**The problem**
Can you copy out the records word for word, from the line containing "Where should I click to: Open the ellipsis" through the line containing "point(8,161)", both included, and nothing else?

··· Exercise material ···

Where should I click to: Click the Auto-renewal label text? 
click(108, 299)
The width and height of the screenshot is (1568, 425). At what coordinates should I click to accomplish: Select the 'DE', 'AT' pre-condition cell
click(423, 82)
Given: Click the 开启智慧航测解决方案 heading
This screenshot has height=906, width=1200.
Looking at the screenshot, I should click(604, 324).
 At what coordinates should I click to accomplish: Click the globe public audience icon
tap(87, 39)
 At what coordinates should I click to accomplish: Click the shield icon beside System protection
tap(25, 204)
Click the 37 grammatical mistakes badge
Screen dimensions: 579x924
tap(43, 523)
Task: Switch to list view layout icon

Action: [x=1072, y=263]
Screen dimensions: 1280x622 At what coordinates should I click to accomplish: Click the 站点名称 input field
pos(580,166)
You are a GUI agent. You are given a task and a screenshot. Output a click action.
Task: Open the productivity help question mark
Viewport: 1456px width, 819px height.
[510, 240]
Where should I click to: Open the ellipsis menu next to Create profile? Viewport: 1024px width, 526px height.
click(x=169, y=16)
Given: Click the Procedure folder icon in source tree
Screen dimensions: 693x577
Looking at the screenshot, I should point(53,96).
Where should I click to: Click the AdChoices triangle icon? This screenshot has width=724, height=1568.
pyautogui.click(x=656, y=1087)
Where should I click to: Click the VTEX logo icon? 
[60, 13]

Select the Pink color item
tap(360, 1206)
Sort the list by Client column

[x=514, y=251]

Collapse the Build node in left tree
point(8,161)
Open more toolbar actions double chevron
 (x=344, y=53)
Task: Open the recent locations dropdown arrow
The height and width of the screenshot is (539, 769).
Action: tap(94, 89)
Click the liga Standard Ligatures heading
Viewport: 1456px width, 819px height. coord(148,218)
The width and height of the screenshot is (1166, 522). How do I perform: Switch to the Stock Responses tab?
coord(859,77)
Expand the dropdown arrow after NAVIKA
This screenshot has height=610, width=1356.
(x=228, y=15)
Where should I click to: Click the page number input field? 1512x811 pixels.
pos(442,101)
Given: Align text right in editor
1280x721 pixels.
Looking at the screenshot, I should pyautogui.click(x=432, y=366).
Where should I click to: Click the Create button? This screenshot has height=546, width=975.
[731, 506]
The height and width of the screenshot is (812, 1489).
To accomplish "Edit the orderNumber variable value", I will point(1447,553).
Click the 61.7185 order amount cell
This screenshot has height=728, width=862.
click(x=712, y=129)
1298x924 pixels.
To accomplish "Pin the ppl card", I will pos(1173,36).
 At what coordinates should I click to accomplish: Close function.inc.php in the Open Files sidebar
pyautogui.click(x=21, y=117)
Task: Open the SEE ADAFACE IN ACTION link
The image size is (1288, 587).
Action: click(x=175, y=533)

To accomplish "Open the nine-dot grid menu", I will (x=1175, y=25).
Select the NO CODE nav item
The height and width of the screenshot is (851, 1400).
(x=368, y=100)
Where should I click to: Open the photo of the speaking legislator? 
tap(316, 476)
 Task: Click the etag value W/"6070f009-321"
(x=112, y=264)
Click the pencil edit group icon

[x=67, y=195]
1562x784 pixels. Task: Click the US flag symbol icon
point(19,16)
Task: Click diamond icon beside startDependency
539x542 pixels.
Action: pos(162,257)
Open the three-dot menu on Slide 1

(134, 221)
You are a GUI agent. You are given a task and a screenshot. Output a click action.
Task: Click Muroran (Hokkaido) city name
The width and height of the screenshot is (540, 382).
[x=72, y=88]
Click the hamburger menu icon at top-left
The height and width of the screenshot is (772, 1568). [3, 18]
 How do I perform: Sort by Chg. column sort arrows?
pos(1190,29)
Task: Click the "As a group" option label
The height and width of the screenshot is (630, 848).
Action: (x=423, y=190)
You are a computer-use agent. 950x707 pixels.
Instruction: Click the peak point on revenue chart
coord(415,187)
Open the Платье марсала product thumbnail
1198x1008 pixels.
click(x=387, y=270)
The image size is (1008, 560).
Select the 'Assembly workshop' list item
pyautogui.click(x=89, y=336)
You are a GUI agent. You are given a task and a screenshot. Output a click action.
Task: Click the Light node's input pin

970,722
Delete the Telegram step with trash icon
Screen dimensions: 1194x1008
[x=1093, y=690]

···

**Output**
Where should I click to: Open the ellipsis menu next to Create profile? Viewport: 1024px width, 526px height.
click(x=169, y=16)
Given: Click the Procedure folder icon in source tree
Screen dimensions: 693x577
Looking at the screenshot, I should point(53,96).
Where should I click to: Click the AdChoices triangle icon? This screenshot has width=724, height=1568.
pyautogui.click(x=656, y=1087)
Where should I click to: Click the VTEX logo icon? 
[60, 13]

Select the Pink color item
tap(360, 1206)
Sort the list by Client column

[x=514, y=251]

Collapse the Build node in left tree
point(8,161)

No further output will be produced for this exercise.